The subconscious often hides childhood trauma, but this woman found a way to reach it for healing.
Story: Monique Goulet
I grew up alongside five brothers, my mother, and an alcoholic father. When my father drank socially, his behavior was acceptable; however, he devolved into an aggressive and abusive parent after drinking too much. And with chronic use, he became an alcoholic. Unfortunately, my siblings, my mother, and I suffered the consequences of his addiction to alcohol by retaining negative thoughts and irrational beliefs and suppressing our emotions.
The impact my past traumatic experiences had on my life wasn’t obvious to me until I married and had two children of my own. Like early experiences with my father, my husband and I began having relationship problems related to our consumption of alcohol. We attended therapy sessions to learn more about habits and behaviors that lead to and facilitate alcoholism, and our therapist ultimately suggested my husband attend Alcoholics Anonymous meetings and that I attend Adult Children of Alcoholics (ACOA) group therapy. After just one meeting, my spouse denied his alcoholism, citing his thriving business and day-to-day functionality.
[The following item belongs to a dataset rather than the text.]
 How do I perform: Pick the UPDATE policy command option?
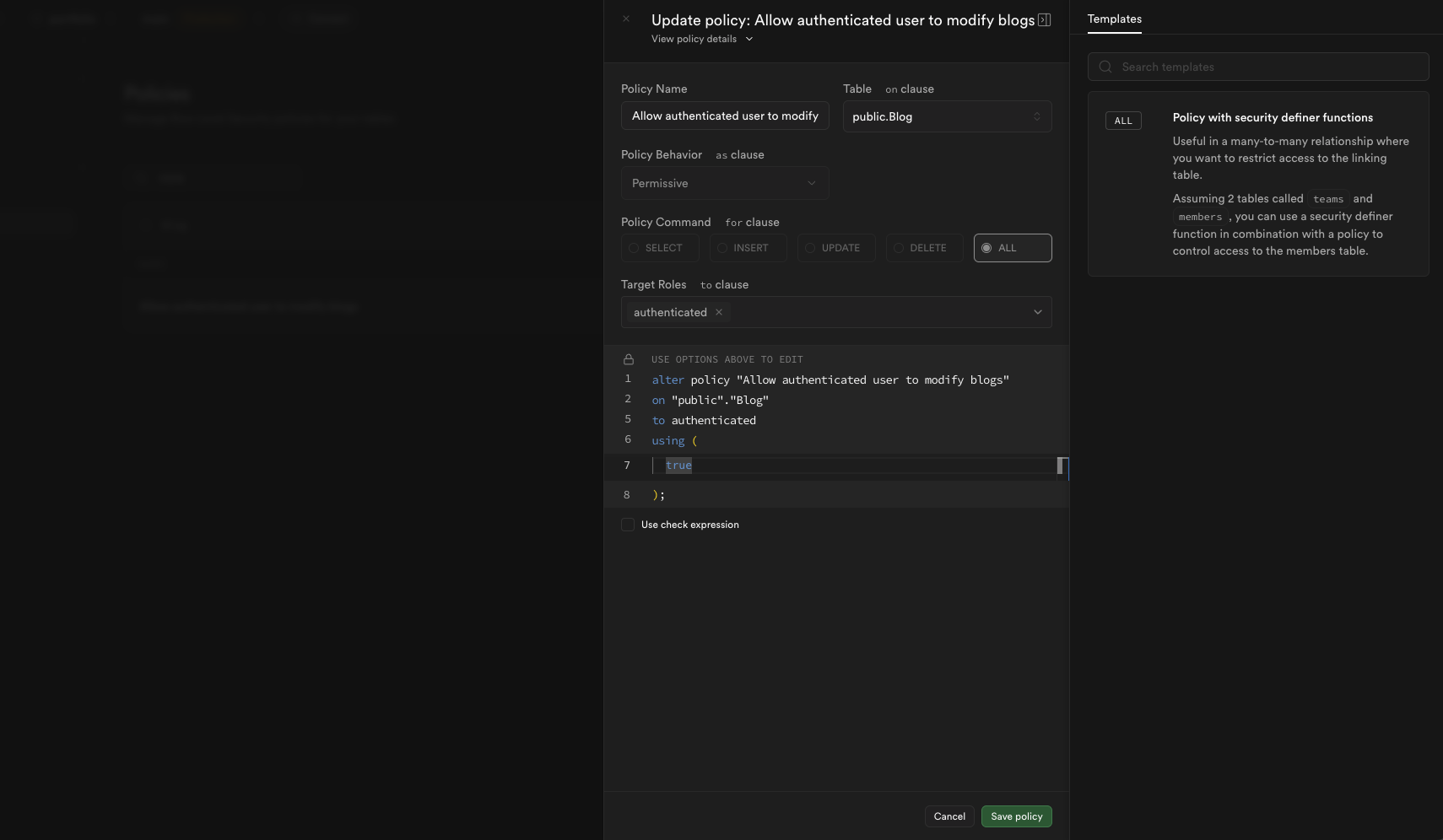(x=836, y=248)
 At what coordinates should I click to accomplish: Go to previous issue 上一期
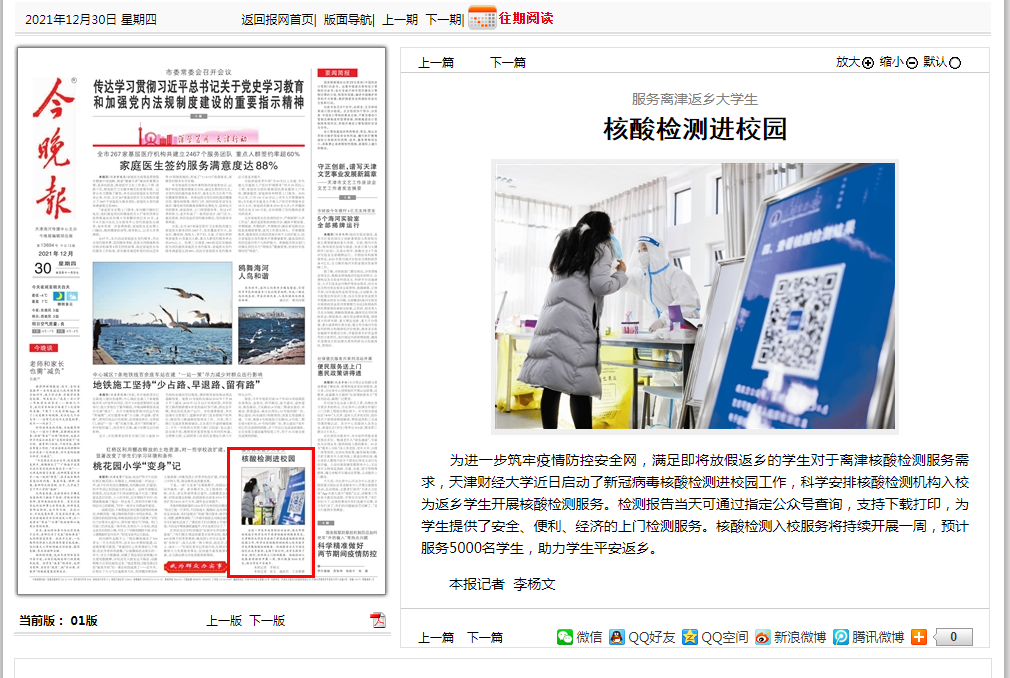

Meanwhile, I continued to work with my ACOA group, where we discussed our issues and learned positive thoughts, rational beliefs, and how to identify and express our emotions. We all supported each other in the healing process. When our therapist invited us to attend a gestalt therapy group in Antigua, I readily accepted. While processing my grief over the deaths of multiple family members—one by hanging himself, another with poison, another in a car accident, another after years of abusing alcohol—the repressed memory of my mother’s attempt to drown me and my siblings surfaced.
The group’s attending therapists met me with compassion and encouraged me to scream away my anger, holding me while I sobbed away my grief. As I shared the story of this trauma, feelings of fear, abandonment, anger, and depression resurfaced. I discovered the traumas I experienced throughout my life were the core issues preventing wellness of my body, mind, and spirit.
I never felt I belonged in my family, so I embarked on a spiritual journey to discover my authentic self. Throughout my life, one of my greatest survival skills was my continual faith in my creator, whom I prayed to often. I participated in yoga, spiritual weekend workshops, and meditation, and I read more than 50 self-help books. My bible for healing became Louise Hay’s book, “You Can Heal Your Life,” which I continue to refer to whenever I need direction.
During my healing process, I became a registered nurse, addiction counselor, certified holistic nurse, Reiki master, and shaman. One day, while delivering an energy healing to one of my clients, a powerful surge of energy vibrated through my body. It scared me at first, but I learned to listen to my inner voice that told me I had transcended my inner energy in connecting directly to my creator. This was what I was searching for in my life.
Since then, I have been guided by my creator in everything I do. At 68 years old, I noticed a healthy change in my body, mind, and spirit. I was encouraged to write a book about the trauma of my childhood life and the healing process I went through. Twelve cathartic years later, at age 80, I completed “Creating a Wholesome Human Being,” bringing the pain, joy, love, and loss I had experienced all my life full circle. Through my story, I hope to help others understand the emotional, physical, and spiritual impact of traumatic experiences and share how I healed and changed my own life for the better.